> **Exercise goal**
Reproduce, from the lines below, exactly the stretch that begins at the line containing "iOS (963, 620)" and ends at the line containing "Twitter (770, 415)", both included.

> **Provided data**
··········

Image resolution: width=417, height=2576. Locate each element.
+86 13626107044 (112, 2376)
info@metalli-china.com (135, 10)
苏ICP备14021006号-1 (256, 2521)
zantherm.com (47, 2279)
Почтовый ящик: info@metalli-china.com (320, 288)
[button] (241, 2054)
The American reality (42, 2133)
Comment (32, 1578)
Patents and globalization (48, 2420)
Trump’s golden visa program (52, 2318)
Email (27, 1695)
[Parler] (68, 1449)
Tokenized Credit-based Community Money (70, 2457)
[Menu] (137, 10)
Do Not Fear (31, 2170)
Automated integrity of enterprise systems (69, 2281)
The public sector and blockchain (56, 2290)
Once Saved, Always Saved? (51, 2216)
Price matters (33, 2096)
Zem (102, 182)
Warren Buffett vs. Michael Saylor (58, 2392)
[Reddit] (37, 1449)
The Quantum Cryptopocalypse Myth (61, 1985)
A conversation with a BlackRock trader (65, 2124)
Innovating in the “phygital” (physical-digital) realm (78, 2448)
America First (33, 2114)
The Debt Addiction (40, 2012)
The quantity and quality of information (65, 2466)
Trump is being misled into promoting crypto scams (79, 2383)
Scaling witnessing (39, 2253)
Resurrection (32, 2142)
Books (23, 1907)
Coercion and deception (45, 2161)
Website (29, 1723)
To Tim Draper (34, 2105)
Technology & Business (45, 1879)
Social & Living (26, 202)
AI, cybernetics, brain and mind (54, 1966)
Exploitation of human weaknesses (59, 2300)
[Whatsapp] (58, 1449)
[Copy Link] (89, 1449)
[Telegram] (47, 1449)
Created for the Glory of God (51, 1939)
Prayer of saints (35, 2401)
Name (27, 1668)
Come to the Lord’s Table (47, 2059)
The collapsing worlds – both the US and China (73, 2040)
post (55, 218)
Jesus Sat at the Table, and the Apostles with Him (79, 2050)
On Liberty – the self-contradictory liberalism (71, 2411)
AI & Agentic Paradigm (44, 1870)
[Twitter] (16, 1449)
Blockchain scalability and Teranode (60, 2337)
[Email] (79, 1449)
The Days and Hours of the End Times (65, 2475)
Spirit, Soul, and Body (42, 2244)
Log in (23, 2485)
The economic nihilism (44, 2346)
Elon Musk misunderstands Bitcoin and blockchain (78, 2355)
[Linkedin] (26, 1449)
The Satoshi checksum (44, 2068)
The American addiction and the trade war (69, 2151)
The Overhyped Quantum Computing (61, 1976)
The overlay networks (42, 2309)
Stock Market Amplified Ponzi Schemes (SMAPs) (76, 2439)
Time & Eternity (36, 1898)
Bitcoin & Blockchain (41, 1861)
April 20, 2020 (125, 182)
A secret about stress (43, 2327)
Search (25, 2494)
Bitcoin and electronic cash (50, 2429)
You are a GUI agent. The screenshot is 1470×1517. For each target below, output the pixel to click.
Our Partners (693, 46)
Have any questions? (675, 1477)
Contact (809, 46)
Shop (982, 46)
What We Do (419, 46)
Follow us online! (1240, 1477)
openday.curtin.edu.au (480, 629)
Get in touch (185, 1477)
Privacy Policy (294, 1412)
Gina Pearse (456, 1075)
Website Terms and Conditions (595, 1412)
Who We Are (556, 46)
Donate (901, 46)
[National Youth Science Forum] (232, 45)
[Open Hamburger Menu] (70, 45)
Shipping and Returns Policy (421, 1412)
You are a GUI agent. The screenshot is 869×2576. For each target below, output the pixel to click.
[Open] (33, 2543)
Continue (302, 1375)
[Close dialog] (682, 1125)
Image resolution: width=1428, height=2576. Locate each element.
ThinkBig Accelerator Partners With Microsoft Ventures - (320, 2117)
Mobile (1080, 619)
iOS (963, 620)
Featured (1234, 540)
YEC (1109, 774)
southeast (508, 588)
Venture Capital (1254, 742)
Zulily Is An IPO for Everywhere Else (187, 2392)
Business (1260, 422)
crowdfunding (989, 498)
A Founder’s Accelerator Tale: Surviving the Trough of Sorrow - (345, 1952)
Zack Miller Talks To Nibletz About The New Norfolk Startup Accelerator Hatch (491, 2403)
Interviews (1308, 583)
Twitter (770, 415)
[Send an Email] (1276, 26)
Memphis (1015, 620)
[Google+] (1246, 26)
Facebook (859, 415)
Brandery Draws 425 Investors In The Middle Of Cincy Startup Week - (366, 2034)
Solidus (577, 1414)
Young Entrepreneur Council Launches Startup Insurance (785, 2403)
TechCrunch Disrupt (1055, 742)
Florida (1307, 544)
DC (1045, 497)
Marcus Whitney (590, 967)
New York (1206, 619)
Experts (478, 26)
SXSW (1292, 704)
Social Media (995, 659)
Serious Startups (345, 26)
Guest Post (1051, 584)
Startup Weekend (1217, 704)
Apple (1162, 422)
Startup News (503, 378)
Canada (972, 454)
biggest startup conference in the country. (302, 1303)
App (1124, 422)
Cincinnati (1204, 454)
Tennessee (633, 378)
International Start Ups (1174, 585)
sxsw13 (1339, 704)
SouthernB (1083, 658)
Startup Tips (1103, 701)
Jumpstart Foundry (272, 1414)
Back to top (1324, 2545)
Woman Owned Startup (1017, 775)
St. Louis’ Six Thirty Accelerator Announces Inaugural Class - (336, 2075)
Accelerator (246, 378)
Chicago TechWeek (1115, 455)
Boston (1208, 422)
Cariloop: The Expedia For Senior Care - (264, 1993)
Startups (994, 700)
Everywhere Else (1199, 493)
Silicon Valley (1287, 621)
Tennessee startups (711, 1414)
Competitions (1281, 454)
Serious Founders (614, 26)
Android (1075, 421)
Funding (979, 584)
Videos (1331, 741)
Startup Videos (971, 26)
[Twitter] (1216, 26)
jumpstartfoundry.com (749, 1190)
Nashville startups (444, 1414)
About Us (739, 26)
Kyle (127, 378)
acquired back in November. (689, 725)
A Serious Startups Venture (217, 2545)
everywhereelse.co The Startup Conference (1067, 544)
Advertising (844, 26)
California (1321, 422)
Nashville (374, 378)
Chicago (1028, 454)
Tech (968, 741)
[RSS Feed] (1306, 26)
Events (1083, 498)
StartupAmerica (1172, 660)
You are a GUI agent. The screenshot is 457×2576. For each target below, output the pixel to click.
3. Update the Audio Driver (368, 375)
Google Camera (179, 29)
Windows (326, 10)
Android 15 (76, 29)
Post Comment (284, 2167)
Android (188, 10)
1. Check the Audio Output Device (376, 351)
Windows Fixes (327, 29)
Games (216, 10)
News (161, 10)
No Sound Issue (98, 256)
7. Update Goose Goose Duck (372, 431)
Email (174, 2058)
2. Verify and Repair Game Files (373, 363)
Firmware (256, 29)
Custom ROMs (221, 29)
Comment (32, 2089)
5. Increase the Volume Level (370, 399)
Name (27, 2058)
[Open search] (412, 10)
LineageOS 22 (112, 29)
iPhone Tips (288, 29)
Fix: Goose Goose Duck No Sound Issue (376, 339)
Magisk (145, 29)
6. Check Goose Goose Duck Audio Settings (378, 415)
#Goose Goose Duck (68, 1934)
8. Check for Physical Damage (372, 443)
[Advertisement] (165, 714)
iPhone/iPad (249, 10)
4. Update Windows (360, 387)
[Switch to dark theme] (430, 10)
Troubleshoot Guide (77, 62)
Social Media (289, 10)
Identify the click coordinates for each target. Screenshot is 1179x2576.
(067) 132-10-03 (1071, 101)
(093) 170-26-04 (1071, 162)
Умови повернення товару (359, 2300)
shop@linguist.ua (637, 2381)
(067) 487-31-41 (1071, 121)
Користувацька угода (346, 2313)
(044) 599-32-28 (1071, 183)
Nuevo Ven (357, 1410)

··········

> **Written answer**
iOS (963, 620)
Featured (1234, 540)
YEC (1109, 774)
southeast (508, 588)
Venture Capital (1254, 742)
Zulily Is An IPO for Everywhere Else (187, 2392)
Business (1260, 422)
crowdfunding (989, 498)
A Founder’s Accelerator Tale: Surviving the Trough of Sorrow - (345, 1952)
Zack Miller Talks To Nibletz About The New Norfolk Startup Accelerator Hatch (491, 2403)
Interviews (1308, 583)
Twitter (770, 415)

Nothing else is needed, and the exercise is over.